一种用于神经网络的网络模型分块压缩方法,包括:权重矩阵获得步骤,获得经过训练得到的神经网络的网络模型的权重矩阵;权重矩阵分块步骤,按照预定阵列大小将权重矩阵划分成由若干初始子块组成的阵列;待裁剪权值元素集中步骤,根据子块中的矩阵元素的权值绝对值和值,通过行列交换,将权值较小的矩阵元素集中到待裁剪子块中,使得该待裁剪子块中的矩阵元素的权值绝对值和值相对于不是待裁剪子块的其他子块中的矩阵元素的权值绝对值和值更小;子块裁剪步骤,将上述待裁剪子块中的矩阵元素的权值裁剪掉,获得最终的权重矩阵,以实现对神经网络的网络模型的压缩。实现能够节省资源开销,在有限资源的条件下布置规模巨大的神经网络。

Description

神经网络模型分块压缩方法、训练方法、计算装置及*** 技术领域
本发明总体地涉及神经网络技术领域,更具体地涉及用于神经网络的网络模型分块压缩方法、训练方法、计算装置以及硬件***。
背景技术
随着摩尔定律逐渐失效,传统芯片工艺进步放缓,人们不得不面向新应用和新器件。近年来,神经网络(Neural Network,NN)计算取得了突破性进展,在图像识别、语言识别、自然语言处理等诸多领域均取得了很高的准确率,但神经网络需要海量计算资源,传统的通用处理器已经很难满足深度学习的计算需求,设计专用芯片已经成为了一个重要的发展方向。

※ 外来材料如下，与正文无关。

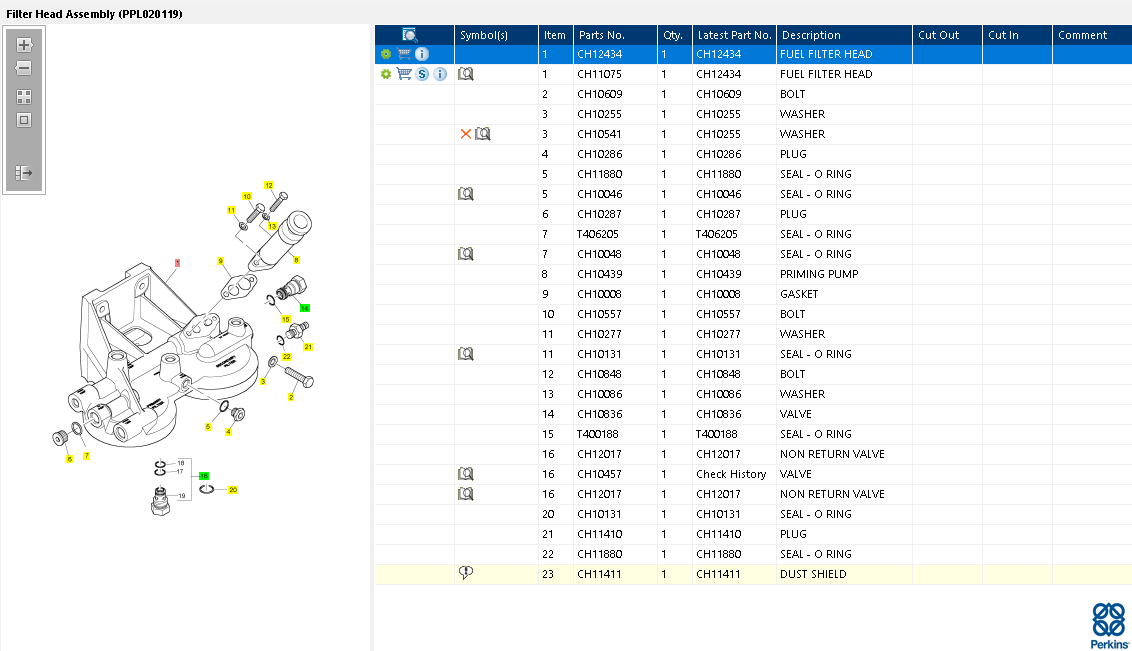
Task: Click the Perkins logo
Action: (x=1109, y=626)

具体地,神经网络的建模通常以若干神经元为一层,层与层之间相互连接来构建,图1所示的是一种链状的神经网络,图中每一个圆表示一个神经元,每一个箭头表示神经元之间的连接,每个连接均有权重,***经网络的结构不限于链状的网络结构。
神经网络的核心计算是矩阵向量乘操作,包含n个神经元的层L n产生的输出可以用长度为n的向量V n表示,与包含m个神经元的层L m全相联,连接权重可以表示成矩阵M n×m,矩阵大小为n行m列,每个矩阵元素表示一个连接的权重。则加权之后输入到L m的向量为M n×mV n,这样的矩阵向量乘法运算是神经网络最核心的计算。

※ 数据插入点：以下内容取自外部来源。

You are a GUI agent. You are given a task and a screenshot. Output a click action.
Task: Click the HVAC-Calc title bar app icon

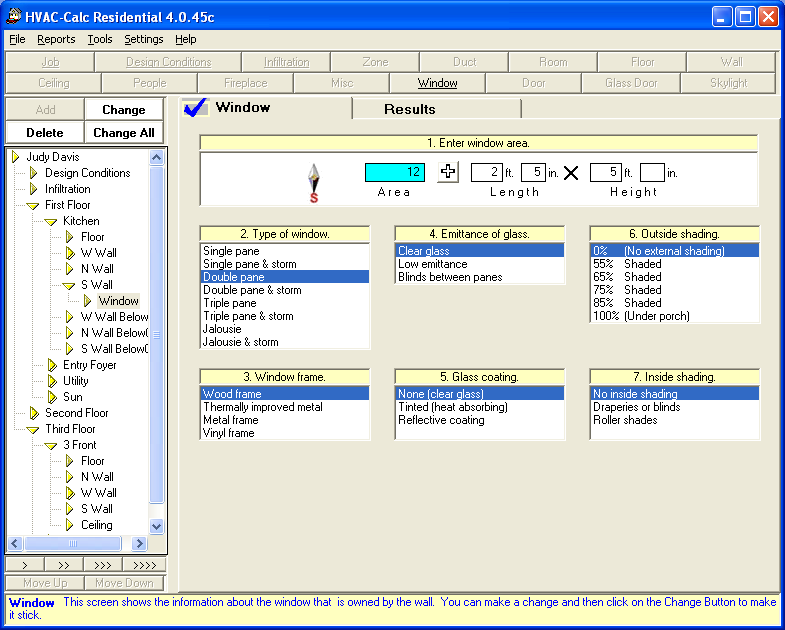click(14, 16)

由于矩阵向量乘计算量非常大,在传统的通用处理器上进行大量的矩阵乘运算需要耗费大量的时间,因此神经网络加速芯片也都是以加速矩阵乘法运算为主要的设计目标。
忆阻器阵列是一种能够实现上述矩阵乘法运算的硬件器件。每个忆阻器的电阻阻值可以在特定的输入电流下改变,并且阻值可以用来存储数据。相比传统的DRAM(动态随机存储器)和SRAM(静态随机存储器),忆阻器具有存储密度高且在失去供电的情况下也不会丢失数据的特点。
图2示出了基于忆阻器的交叉开关(Crossbar)结构的示意图。
如图2所示,通过将线路排布成交叉开关(Crossbar),并在相交点用忆阻器相连,将忆阻器的电导值G(电阻的倒数)设置为权重矩阵的矩阵元数值,通过在输入端输入电压值V,电压V与忆阻器电导G相乘并叠加输出电流,输出电流与接地电阻Rs相乘得到输出电压V’,由此在输出端即可完成矩阵向量乘法运算。以此为基本单元,可以构建基于新型器件的神经形态芯片。
由于整个过程在模拟电路下实现,具有速度快,面积小的优点。
然而,使用基于忆阻器的芯片计算也存在精度低、扰动大,数模/模数转换开销大,矩阵规模受限等不足。
类似地,TrueNorth也是能够进行矩阵向量乘法运算的芯片。TrueNorth是IBM公司的神经形态芯片,每块芯片上集成了4096个神经突触核,每个神经突触核可以处理256×256的神经突触计算。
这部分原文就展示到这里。